■ GOAL OF THE EXERCISE
Go to the line below containing "Instruction: Choose 'This" and print exactly from there through the line containing "Task: Expand the dropdown", both included. Print nothing else.
(DATA TO EXAMINE begins)
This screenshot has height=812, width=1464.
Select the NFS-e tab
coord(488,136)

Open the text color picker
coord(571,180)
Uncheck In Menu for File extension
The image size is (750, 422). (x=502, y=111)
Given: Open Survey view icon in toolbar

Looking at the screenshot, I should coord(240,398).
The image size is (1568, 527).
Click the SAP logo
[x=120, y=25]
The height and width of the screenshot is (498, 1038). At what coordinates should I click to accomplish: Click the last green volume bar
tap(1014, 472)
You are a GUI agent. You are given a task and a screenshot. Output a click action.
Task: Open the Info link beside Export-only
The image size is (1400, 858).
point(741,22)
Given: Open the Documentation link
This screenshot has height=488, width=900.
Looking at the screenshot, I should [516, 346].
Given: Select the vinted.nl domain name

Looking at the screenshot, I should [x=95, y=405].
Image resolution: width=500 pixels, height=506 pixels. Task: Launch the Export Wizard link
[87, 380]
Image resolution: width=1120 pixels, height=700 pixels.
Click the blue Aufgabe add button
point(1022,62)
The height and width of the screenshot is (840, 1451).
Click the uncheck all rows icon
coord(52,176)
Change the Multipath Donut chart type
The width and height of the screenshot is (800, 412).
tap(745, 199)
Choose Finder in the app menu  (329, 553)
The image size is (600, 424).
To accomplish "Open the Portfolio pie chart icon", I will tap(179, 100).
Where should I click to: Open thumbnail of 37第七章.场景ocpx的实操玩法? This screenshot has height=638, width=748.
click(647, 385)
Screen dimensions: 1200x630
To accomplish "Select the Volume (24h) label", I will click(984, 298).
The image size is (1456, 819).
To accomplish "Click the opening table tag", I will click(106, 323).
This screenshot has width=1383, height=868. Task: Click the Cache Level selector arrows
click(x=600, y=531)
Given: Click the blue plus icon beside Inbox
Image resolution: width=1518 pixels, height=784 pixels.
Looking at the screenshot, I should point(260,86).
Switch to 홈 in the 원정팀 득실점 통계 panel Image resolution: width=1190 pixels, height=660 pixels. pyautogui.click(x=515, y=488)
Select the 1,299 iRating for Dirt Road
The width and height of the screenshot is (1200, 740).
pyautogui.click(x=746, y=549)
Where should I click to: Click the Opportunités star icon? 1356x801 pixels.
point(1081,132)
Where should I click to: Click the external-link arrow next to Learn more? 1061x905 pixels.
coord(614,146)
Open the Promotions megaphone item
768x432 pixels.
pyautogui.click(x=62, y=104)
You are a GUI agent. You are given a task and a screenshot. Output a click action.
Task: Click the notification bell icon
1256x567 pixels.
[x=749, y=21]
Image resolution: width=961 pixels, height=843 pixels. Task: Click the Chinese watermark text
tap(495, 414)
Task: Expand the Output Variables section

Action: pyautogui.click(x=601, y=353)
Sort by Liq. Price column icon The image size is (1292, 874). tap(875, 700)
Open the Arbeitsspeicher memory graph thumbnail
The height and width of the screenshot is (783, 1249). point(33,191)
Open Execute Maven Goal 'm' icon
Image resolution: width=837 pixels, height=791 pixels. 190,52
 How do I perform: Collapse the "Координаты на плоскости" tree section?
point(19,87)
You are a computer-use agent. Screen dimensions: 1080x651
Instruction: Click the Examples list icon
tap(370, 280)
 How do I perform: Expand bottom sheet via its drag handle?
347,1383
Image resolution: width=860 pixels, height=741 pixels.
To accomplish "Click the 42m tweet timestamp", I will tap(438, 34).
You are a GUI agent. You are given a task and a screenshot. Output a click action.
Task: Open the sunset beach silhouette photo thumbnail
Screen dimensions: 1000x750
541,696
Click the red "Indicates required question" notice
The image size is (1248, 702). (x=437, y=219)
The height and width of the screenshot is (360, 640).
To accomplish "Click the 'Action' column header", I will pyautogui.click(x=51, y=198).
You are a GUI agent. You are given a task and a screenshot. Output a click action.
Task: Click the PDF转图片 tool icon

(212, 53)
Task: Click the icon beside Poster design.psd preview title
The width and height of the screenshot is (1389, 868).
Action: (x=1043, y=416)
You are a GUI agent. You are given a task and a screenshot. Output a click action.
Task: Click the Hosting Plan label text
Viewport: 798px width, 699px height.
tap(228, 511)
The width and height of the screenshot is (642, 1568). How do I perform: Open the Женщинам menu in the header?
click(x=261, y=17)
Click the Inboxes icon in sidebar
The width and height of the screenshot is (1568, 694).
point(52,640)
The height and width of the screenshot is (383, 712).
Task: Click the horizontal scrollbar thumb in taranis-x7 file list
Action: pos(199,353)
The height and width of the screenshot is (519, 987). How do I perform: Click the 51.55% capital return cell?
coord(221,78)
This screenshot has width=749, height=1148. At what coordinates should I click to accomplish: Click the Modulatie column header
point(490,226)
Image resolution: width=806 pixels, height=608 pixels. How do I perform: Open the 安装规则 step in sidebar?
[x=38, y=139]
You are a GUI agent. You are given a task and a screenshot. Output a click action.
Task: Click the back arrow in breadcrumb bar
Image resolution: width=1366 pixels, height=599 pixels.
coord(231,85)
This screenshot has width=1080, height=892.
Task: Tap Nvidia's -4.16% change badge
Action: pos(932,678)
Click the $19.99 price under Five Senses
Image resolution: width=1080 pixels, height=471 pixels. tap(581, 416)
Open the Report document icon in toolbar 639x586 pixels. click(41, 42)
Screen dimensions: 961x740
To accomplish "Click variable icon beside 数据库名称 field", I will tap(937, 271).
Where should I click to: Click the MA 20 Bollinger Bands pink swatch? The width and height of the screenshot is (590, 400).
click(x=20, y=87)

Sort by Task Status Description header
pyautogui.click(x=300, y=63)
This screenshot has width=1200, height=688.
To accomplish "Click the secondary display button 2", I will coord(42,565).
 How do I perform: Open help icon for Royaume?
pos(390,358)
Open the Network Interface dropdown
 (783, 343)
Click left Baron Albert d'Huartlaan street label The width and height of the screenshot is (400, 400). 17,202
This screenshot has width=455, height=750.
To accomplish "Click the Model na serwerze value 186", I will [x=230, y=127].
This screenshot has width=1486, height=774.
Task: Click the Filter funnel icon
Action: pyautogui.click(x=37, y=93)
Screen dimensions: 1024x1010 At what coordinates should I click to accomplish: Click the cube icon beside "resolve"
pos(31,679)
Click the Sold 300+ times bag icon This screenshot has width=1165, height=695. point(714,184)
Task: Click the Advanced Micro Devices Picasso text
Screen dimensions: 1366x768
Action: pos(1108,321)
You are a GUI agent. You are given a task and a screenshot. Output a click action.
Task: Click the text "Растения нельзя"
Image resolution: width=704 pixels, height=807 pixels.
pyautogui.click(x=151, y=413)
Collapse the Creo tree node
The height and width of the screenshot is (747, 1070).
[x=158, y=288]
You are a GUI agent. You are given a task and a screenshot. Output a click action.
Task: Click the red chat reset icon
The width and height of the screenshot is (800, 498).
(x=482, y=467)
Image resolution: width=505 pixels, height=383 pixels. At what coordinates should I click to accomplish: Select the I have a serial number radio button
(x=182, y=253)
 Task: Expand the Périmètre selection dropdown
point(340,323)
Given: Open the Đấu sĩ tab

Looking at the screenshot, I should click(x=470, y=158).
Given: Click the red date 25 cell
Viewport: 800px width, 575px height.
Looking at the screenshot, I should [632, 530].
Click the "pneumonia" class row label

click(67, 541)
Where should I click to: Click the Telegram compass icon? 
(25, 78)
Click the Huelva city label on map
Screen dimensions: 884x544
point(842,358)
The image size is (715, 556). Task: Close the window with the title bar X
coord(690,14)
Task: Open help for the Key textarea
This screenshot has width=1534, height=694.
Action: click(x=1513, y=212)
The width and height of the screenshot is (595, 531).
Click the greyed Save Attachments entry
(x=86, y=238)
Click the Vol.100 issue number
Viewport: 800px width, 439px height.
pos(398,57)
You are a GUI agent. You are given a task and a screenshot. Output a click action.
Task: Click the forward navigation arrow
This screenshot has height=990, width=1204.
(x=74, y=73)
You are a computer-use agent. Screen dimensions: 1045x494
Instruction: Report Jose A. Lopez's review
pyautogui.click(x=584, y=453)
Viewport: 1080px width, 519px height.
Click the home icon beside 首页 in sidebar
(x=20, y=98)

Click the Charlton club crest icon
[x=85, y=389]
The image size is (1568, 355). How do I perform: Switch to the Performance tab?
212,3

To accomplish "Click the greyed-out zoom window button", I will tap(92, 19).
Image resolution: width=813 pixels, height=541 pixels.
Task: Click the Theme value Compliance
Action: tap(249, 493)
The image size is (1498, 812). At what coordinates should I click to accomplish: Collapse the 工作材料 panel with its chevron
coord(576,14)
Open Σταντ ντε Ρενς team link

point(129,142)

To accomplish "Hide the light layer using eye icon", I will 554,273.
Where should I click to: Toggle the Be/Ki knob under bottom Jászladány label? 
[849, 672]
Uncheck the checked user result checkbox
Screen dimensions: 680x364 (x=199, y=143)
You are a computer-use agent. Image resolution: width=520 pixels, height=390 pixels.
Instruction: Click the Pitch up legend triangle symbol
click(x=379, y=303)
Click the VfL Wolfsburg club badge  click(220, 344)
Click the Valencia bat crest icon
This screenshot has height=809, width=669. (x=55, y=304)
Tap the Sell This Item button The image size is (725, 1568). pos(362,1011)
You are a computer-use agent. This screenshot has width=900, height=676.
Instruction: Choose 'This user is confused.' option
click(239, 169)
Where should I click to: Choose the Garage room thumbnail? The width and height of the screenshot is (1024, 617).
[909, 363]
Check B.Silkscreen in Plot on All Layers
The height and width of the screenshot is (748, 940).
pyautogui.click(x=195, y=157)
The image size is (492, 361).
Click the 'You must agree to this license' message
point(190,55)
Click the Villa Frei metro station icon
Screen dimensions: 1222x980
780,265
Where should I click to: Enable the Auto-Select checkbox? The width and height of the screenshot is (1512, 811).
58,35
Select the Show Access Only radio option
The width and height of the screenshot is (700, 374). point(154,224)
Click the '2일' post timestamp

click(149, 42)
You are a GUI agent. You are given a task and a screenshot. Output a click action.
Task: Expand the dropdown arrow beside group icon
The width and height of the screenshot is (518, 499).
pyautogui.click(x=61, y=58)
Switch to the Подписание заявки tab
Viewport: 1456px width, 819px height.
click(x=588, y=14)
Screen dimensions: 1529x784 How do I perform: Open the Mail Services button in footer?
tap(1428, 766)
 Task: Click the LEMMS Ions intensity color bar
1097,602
(DATA TO EXAMINE ends)
■ EXERCISE RESPONSE
Instruction: Choose 'This user is confused.' option
click(239, 169)
Where should I click to: Choose the Garage room thumbnail? The width and height of the screenshot is (1024, 617).
[909, 363]
Check B.Silkscreen in Plot on All Layers
The height and width of the screenshot is (748, 940).
pyautogui.click(x=195, y=157)
The image size is (492, 361).
Click the 'You must agree to this license' message
point(190,55)
Click the Villa Frei metro station icon
Screen dimensions: 1222x980
780,265
Where should I click to: Enable the Auto-Select checkbox? The width and height of the screenshot is (1512, 811).
58,35
Select the Show Access Only radio option
The width and height of the screenshot is (700, 374). point(154,224)
Click the '2일' post timestamp

click(149, 42)
You are a GUI agent. You are given a task and a screenshot. Output a click action.
Task: Expand the dropdown arrow beside group icon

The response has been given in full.